Healing is Learning to Swim Through the Waves

    • 771 posts
    March 3, 2025 6:49 PM PST

    Grief comes in waves, unpredictable and relentless. One moment, you might feel like you're sitting on solid ground, able to function, even smile. Then, out of left field, a memory, a song, a familiar scent crashes over you, pulling you under. The nature of grief is not linear—it does not follow a straight path of healing. Instead, it ebbs and flows just like the tide, sometimes gentle, sometimes overwhelming. You might think you've made peace with your loss, and then be blindsided by a rigorous wave of sorrow. This unpredictability may make grief feel much more isolating, as if no-one else understands why you're suddenly struggling again. But the truth is, that is normal. Grief is not a thing we “get over”; it becomes an integral part of us, shifting and changing over time.
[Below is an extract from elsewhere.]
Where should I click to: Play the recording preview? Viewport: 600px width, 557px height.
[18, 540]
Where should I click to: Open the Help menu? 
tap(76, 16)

    At first, the waves are constant, leaving little room to breathe. The pain is raw, fresh, and consuming, like being caught in a storm without any sight of the shore. Every reminder of what was lost feels just like a punch to the chest. The simplest tasks become difficult, as grief drains energy and motivation. The world moves on, but you are feeling stuck, unable to flee the cycle of sadness. As time passes, however, the waves become less frequent. They do not disappear, nevertheless they come with an increase of space in between, allowing moments of light to shine through. You could find yourself laughing again, enjoying small things, even feeling a sense of normalcy. However, just when you think you've found solid ground, another wave hits. This is frustrating, even discouraging—why, after so much progress, does the pain return? Because grief is love with nowhere to go, and love does not need an expiration date.
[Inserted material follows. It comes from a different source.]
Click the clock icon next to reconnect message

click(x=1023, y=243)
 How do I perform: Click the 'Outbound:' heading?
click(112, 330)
    Eventually, you learn to navigate the waves, even should they never fully stop. You begin to acknowledge when they're coming, and you develop approaches to brace yourself. Some waves are small, merely a ripple of sadness that passes quickly. Others are overwhelming, knocking you off your feet, forcing you to sit together with your pain all over again. But with time, you realize that you're not drowning anymore. You're learning how exactly to float, how to ride the waves in place of resisting them. The pain continues, but it no more consumes you. You carry your loss differently—never as a weight that drags you down, but as an integral part of you, woven into your life. Healing doesn't mean forgetting; this means learning how to deal with the waves instead of fearing them  grief comes in waves.
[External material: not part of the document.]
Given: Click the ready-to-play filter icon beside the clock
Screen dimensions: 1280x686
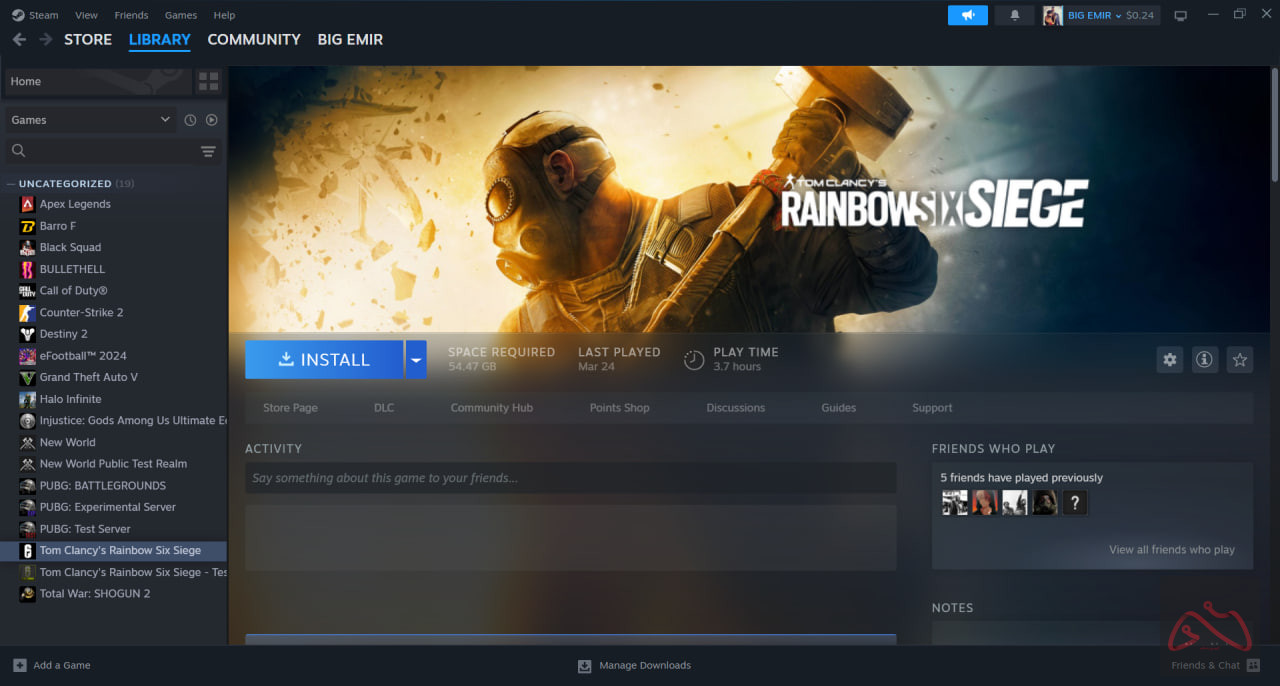Looking at the screenshot, I should [211, 119].
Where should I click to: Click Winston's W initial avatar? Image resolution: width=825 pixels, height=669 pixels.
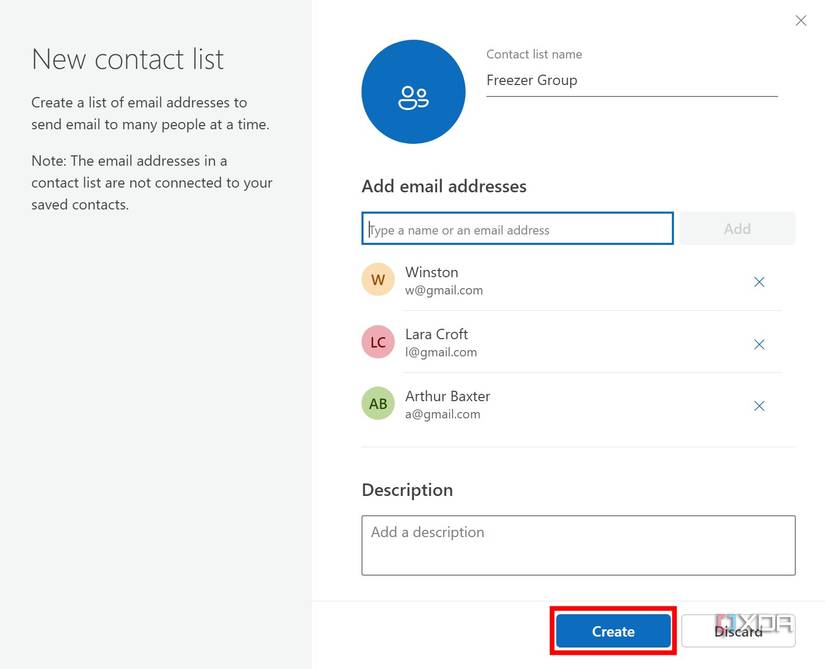point(378,280)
    And perhaps the main realization is that grief's waves do not merely bring sorrow—additionally they bring love, connection, and memory. Each wave is a memory of how deeply you cared, of the moments you shared, of the impact they'd on your own life. Although the pain can be sharp, it is proof that love never truly leaves us. The waves can come unexpectedly, and they may bring tears, but they also carry warmth. They remind you that even in loss, there is love. Over time, you find that the waves of grief do not merely pull you under—they also carry you forward, guiding you toward healing in their particular unpredictable way.